> Chomsky replied: "Find one government in the world which does."
> Well, we can start with Venezuela and Serbia, Noam, you feisty devil.
Chomsky's been getting a lot of mileage out of this, as I've seen him repeat it in multiple places--he's repurposing the line in Zizekian proportions. But as I smartassly pointed out, it's not true. Even the next part of the story Dennis forwarded showed this:
> "The young man asked me whether I had ever been denied entry into other
> countries. I told him that once, to Czechoslovakia, after the Soviet
> invasion in 1968," he said, adding that he had gone to visit ousted
> Czechoslovak leader Alexander Dubcek, whose reforms the Soviets crushed.
Well, it turns out that Chomsky was trying to get into Palestine in order to...meet with a high government official:
"He was scheduled to deliver a lecture at Bir Zeit University near Ramallah and was scheduled to meet with Palestinian Prime Minister Salam Fayyad."
Not only that, but Chomsky's has the highest of praise for Fayyad and the Third Way Palestinian government:
"I was going to meet with the Prime Minister.

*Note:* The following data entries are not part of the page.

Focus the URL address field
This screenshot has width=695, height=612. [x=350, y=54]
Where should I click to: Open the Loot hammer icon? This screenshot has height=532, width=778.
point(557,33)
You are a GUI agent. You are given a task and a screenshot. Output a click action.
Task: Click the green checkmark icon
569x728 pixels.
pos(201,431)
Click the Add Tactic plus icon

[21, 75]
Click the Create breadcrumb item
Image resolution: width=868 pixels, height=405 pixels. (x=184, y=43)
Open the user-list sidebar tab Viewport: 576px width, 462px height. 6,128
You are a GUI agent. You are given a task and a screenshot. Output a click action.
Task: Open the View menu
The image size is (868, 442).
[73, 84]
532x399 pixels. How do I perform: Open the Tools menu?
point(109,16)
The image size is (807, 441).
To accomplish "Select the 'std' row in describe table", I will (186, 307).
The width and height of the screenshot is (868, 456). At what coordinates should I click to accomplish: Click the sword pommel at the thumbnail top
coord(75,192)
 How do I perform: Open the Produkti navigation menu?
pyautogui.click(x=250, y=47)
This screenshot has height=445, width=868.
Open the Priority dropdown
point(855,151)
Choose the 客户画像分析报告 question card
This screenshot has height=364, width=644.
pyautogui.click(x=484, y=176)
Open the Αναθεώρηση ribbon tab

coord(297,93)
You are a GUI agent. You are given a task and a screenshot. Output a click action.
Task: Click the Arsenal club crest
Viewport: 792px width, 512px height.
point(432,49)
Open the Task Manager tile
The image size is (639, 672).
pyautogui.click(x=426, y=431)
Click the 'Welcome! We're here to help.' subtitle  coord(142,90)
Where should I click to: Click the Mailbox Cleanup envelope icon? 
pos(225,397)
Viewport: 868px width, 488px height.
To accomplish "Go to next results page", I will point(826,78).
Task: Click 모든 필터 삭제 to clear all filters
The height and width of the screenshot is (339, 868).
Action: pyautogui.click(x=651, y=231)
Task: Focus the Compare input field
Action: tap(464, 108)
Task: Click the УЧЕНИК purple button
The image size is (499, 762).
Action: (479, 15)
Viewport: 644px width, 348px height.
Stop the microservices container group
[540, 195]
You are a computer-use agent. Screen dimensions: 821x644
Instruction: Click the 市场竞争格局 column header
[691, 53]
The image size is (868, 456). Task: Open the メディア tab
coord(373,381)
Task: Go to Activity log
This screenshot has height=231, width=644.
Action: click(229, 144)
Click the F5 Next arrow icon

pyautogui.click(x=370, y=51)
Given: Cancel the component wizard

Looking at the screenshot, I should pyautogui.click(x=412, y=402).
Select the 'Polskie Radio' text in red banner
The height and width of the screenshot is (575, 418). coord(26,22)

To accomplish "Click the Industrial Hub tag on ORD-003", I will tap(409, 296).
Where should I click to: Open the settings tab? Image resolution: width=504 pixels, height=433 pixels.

Unfortunately, I couldn’t. But his office called me here in Amman this morning, and we had a long discussion.
He is pursuing policies, which, in my view, are quite sensible, policies of essentially developing facts on the ground. It’s almost—I think it’s probably a conscious imitation of the early Zionist policies, establishing facts on the ground and hoping that the political forms that follow will be determined by them. And the policies sound to me like sensible and sound ones."
What a ridiculous figure Chomsky has become: No government likes what I have to say, he says as he's on the way to seek an audience with and give counsel to a government, one headed by a World Bank-trained neoliberal reformer. Why does the world's most famous anarchist seem to want to be consultant for states?